What is expected: Images are to be excluded, and the rest of the data repeated exactly.

Given records:
◆ ◆ ◆ ◆
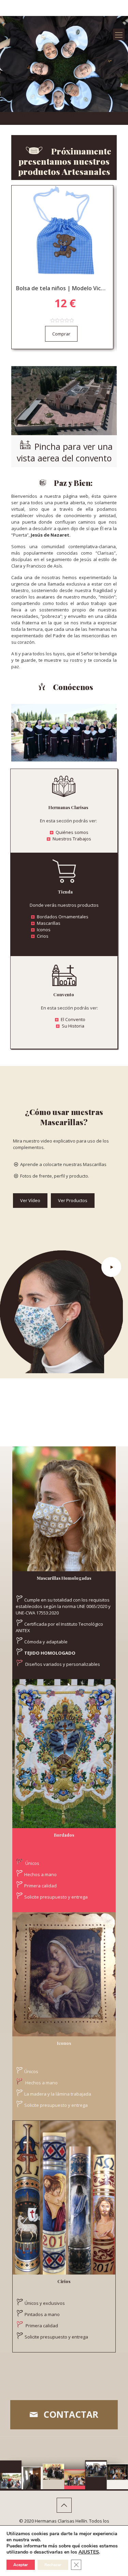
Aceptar (20, 2564)
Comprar (61, 334)
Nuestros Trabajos (72, 839)
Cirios (42, 936)
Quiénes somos (72, 832)
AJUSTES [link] (89, 2552)
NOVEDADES (93, 115)
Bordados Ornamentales (62, 917)
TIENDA (114, 115)
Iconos (44, 929)
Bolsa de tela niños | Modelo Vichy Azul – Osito (62, 288)
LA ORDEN (17, 115)
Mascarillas (48, 923)
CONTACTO (64, 121)
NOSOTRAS (40, 115)
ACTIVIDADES (66, 115)
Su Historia (73, 1026)
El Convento (73, 1019)
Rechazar (52, 2564)
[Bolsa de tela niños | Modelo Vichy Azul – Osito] (62, 233)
◆ ◆ ◆ ◆
Task answer:
Aceptar (20, 2564)
Comprar (61, 334)
Nuestros Trabajos (72, 839)
Cirios (42, 936)
Quiénes somos (72, 832)
AJUSTES [link] (89, 2552)
NOVEDADES (93, 115)
Bordados Ornamentales (62, 917)
TIENDA (114, 115)
Iconos (44, 929)
Bolsa de tela niños | Modelo Vichy Azul – Osito (62, 288)
LA ORDEN (17, 115)
Mascarillas (48, 923)
CONTACTO (64, 121)
NOSOTRAS (40, 115)
ACTIVIDADES (66, 115)
Su Historia (73, 1026)
El Convento (73, 1019)
Rechazar (52, 2564)
[Bolsa de tela niños | Modelo Vichy Azul – Osito] (62, 233)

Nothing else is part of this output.